Edwin Diaz’s teammates have reveled in watching the All-Star closer perform his craft this season.
Among them is Mets setup man Adam Ottavino, who in his 12 major league seasons hasn’t seen a reliever more dominant than Diaz, the 2022 version. Diaz has struck out 91 batters in 45 ⅓ innings, and hasn’t allowed an earned run in his last 18 appearances. It follows three seasons in which Diaz’s mettle as a closer had been questioned, due in no small part to blowing a combined 17 saves.
Ottavino, a Brooklyn native, spoke this week to Post Sports+ to share his unique vantage on Diaz, whose name could become part of the National League Cy Young and MVP conversations.
What’s it been like watching Diaz this season?
Adam Ottavino: Pitch for pitch right now, he’s the nastiest guy on the planet. I think that has been borne out. You can’t hit him, he strikes everybody out and he works fast. He goes right at everybody. He doesn’t shy away from anything. He’s everything you would want in that role.
What do you think has led to Diaz’s transformation?
AO: He’s throwing more sliders now … and he’s a little less predictable. You just can’t sit on the fastball, so you’re … kind of damned if you are in between against him, because you have got to cover 100 [mph] with a crazy action to it and then the slider looks like a fastball. That combo is just great, and obviously he has got more experience being who he is now. He’s had this type of arsenal for a few years, so maybe he’s making a little better choices and a little better execution. That just comes with time.
Is there anybody from your years in the big leagues to whom he compares?
AO: The only other people you can compare him to are the extreme strikeout pitchers: [Craig] Kimbrel, [Aroldis] Chapman, [Dellin] Betances — those types of guys that strike out batters. Brad Lidge or Carlos Marmol. Guys that strike everybody out. That’s his game: ‘I’m going to strike you out, and if you barely survive or put it in play, so be it. But my intent is to strike every guy out.’ He’s just that type of pitcher.

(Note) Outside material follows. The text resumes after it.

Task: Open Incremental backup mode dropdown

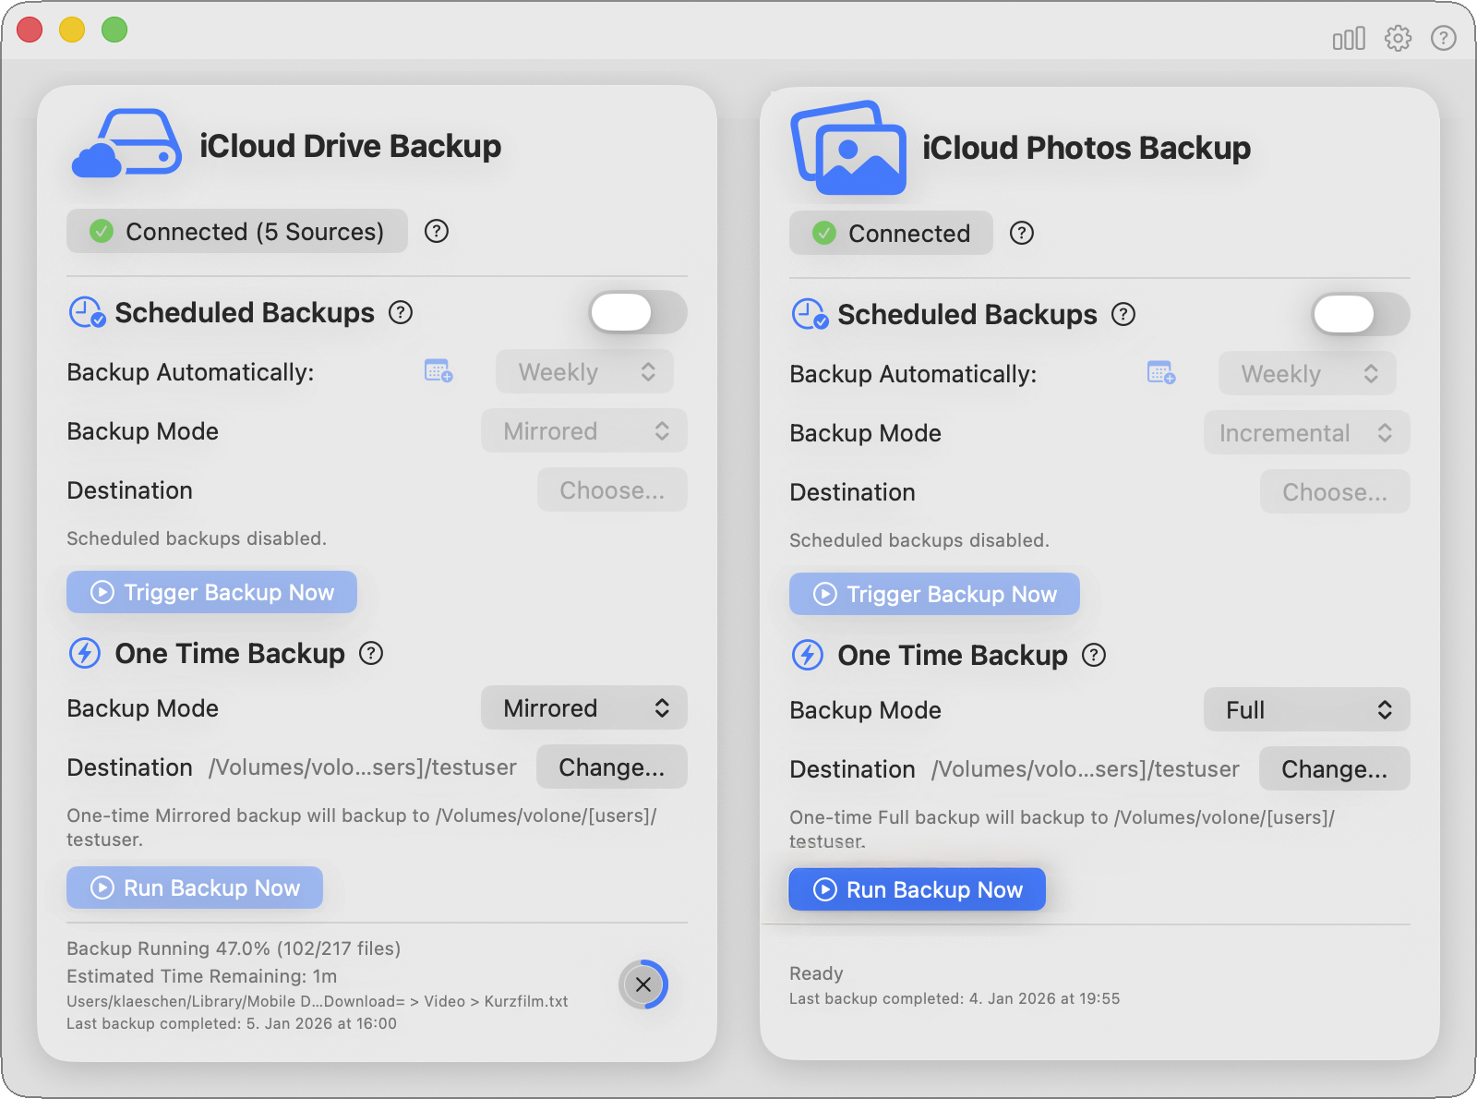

Diaz struggled badly in his first season in New York (2019) and has rebounded to reach this point. How impressive has his recovery been?
AO: Certainly all the great players, they struggle at times in New York, but first impressions can be a big deal. He could have folded or wanted out or looked for the exit or whatever, but that’s not really who he is. He has the mentality that, ‘If I get out there enough times, you’re going to see how good I am,’ and that’s kind of what has occurred. … I guarantee you he has evolved into a better mental place because of struggling, and now he is more bulletproof. I’ve been booed off the field in a playoff game by my hometown team’s fans [with the Yankees]. Going through it hurts, and you stunk up the joint and you’re embarrassed, but there’s an aspect of: Once you get through that, you don’t really have fears anymore because you’ve already been there and you’ve felt it and you’re fine.
Does Diaz’s name belong in the Cy Young Award conversation?
AO: It’s tough, just because [for] the Cy Young Award, I don’t necessarily think most dominant, I think best body of work for the year. He’s absolutely maximizing his opportunities, but maybe for MVP, I would give him more consideration because in terms of driving winning, he is a huge part of that for us — a great relief pitcher can do that.
But knowing what we as relievers have to do for the job and what the starters have to do, I would lean for Cy Young toward a starter who just pitches an insane amount of innings and puts the team on his shoulders throughout the whole year and makes everybody’s lives a little easier and at the same time [is] dominating.
How long until it becomes acceptable to start discussing the Mets’ postseason roster? Well, it’s a sleepy day in August and the Mets have a comfortable NL East lead, so let’s broach the subject now.
The big question: Who among Taijuan Walker, Carlos Carrasco and Chris Bassitt gets excluded from a four-man postseason rotation? That is assuming everybody is healthy from a group that would include Jacob deGrom and Max Scherzer as the Nos. 1 and 2.
Much could depend on the opponent and who is pitching well as September turns to October, but here are points to consider:
Carrasco (three starts) and Bassitt (two starts) each have playoff experience. Does that give them an edge over Walker, who hasn’t pitched in the postseason?
Whose stuff from that group would play the best from the bullpen? For example, would Carrasco or Bassitt, with higher strikeout rates than Walker, help the team more in a relief role? Or would the odd man out from the rotation be delegated to emergency long relief or excluded altogether?
With almost two months before the playoffs begin, there is a decent chance the rotation question will answer itself. But it’s an interesting topic to begin to acknowledge.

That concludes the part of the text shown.